Many women report that something felt off before they had a heart attack, although they could not pinpoint why.
What do I do if I’m having a heart attack?
If you experience any of these signs or symptoms:
- Dial 911 immediately and follow the operator’s instructions. Don’t drive yourself to the hospital. The longer you wait, the harder a heart attack is to treat. Heart attack symptoms that last more than five minutes should prompt an emergency call.
- Let the 911 operator know your address. Say, “I think I’m having a heart attack.” Don’t hang up the phone.
- Follow any instructions given by the 911 operator. They may ask you to take an aspirin or nitroglycerin if you have it.
- Try to stay as calm as possible and take deep, slow breaths while you wait for the emergency responders.
- Unlock the door. Lay on the floor where emergency responder workers can see you.
- Cardiovascular disease kills more women than all forms of cancer combined and yet only 44% of women recognize that cardiovascular disease is their greatest health threat.
- Among females 20 years and older, nearly 45% are living with some form of cardiovascular disease and less than 50% of women entering pregnancy in the United States have good heart health.
- Cardiovascular disease is the No. 1 killer of new moms and accounts for over on-third of maternal deaths. Black women have some of the highest maternal mortality rates.
- Overall, 10% to 20% of women will have a health issue during pregnancy, and high blood pressure, preeclampsia and gestational diabetes during pregnancy greatly increase a women’s risk for developing cardiovascular disease later in life.

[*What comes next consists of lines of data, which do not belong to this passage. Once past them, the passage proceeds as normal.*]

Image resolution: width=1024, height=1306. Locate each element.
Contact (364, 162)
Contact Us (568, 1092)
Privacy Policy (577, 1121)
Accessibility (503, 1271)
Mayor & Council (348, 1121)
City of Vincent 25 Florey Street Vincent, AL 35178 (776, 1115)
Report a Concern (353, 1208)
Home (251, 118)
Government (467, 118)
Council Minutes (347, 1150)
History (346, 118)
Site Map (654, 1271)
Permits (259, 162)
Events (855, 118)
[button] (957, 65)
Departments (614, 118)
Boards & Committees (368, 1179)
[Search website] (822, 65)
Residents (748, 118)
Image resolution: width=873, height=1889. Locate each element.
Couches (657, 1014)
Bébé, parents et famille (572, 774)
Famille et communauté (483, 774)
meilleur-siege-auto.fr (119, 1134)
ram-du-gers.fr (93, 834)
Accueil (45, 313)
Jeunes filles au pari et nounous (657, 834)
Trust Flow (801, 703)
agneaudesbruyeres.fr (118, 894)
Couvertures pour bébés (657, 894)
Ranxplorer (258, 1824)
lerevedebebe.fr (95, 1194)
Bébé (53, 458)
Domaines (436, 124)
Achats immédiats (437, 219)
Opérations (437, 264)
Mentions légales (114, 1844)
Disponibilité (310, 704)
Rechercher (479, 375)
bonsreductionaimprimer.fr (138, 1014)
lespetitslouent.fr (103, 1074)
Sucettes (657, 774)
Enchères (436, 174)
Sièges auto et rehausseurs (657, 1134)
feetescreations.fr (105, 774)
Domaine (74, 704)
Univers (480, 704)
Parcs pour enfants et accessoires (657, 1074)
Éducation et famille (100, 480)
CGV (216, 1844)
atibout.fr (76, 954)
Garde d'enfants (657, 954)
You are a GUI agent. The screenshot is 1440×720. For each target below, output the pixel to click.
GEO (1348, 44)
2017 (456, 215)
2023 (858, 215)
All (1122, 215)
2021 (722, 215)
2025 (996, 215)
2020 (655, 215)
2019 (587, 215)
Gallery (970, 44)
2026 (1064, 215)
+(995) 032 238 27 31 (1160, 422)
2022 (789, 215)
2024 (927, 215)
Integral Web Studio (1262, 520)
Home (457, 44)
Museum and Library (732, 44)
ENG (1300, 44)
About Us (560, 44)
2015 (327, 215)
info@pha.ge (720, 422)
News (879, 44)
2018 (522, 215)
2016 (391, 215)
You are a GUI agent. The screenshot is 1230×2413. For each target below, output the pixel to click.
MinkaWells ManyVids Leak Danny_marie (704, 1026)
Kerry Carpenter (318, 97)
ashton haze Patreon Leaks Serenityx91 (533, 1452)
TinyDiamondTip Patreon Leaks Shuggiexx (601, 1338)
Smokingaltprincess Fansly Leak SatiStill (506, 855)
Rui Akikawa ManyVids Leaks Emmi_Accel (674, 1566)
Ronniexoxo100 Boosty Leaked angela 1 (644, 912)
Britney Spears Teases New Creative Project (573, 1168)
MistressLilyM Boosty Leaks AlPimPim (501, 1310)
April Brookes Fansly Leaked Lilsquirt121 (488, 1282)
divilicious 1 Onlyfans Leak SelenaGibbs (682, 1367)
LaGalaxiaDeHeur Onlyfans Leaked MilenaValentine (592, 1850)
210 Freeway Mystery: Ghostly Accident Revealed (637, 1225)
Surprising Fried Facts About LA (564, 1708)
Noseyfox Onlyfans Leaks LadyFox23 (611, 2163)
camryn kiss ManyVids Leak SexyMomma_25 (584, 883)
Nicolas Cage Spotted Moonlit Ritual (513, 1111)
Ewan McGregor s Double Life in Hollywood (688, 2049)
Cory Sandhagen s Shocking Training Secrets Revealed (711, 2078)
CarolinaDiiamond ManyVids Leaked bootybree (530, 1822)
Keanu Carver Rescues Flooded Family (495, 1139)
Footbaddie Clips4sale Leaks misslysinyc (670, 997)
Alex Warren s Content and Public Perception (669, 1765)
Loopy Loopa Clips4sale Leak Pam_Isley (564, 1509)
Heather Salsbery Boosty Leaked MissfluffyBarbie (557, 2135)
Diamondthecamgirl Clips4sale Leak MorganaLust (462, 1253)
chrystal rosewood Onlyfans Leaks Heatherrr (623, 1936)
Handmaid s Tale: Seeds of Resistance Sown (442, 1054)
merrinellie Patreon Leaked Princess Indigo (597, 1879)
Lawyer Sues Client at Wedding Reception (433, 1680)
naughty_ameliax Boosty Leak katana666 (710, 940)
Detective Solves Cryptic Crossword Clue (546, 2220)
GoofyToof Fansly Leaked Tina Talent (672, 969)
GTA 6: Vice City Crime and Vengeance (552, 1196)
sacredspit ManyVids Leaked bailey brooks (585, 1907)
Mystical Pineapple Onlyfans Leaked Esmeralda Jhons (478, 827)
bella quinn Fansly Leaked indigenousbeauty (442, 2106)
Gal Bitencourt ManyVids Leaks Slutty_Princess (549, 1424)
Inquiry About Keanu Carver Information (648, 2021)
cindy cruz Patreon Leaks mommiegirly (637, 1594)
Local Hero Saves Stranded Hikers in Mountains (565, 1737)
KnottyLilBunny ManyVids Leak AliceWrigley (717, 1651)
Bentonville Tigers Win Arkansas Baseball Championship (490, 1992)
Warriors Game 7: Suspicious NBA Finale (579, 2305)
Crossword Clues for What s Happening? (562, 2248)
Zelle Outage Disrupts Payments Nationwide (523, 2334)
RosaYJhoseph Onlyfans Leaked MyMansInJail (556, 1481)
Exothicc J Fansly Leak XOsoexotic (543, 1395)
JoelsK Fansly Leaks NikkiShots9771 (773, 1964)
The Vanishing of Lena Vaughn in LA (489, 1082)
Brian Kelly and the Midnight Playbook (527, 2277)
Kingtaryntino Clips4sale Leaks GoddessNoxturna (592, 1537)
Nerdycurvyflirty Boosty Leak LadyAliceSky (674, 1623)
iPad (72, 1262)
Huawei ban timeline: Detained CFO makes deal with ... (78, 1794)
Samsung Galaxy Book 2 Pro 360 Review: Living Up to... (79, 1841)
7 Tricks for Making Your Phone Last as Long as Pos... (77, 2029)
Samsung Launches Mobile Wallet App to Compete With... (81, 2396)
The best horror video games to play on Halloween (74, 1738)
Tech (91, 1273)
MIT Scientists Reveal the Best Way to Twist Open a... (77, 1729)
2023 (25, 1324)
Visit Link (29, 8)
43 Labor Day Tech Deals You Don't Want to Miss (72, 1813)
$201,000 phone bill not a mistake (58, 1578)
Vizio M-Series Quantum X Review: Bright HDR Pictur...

- Going through menopause does not cause cardiovascular disease, but the approach of menopause marks a point in midlife when women’s cardiovascular risk factors can accelerate, making increased focus on health during this pivotal life stage is crucial.
- Most cardiac and stroke events can be prevented through education and lifestyle changes, such as moving more, eating smart and managing blood pressure.
- 51.9% of high blood pressure deaths, otherwise known as hypertension or the “silent killer,” are in women, and out of all women, 57.6% of Black females have hypertension — more than any other race or ethnicity.
- While there are an estimated 4.1 million female stroke survivors living today, approximately 57.5% of total stroke deaths are in women.
- Women are often less likely to receive bystander CPR because rescuers often fear accusations of inappropriate touching, sexual assault or injuring the victim.
- Women continue to be underrepresented in Science, Technology, Engineering and Math (STEM) fields, as well as in research. In fact, women occupy nearly half of all U.S. jobs (48%), but only 27% of jobs in STEM fields. Furthermore, only 38% of participants in clinical cardiovascular trials are women.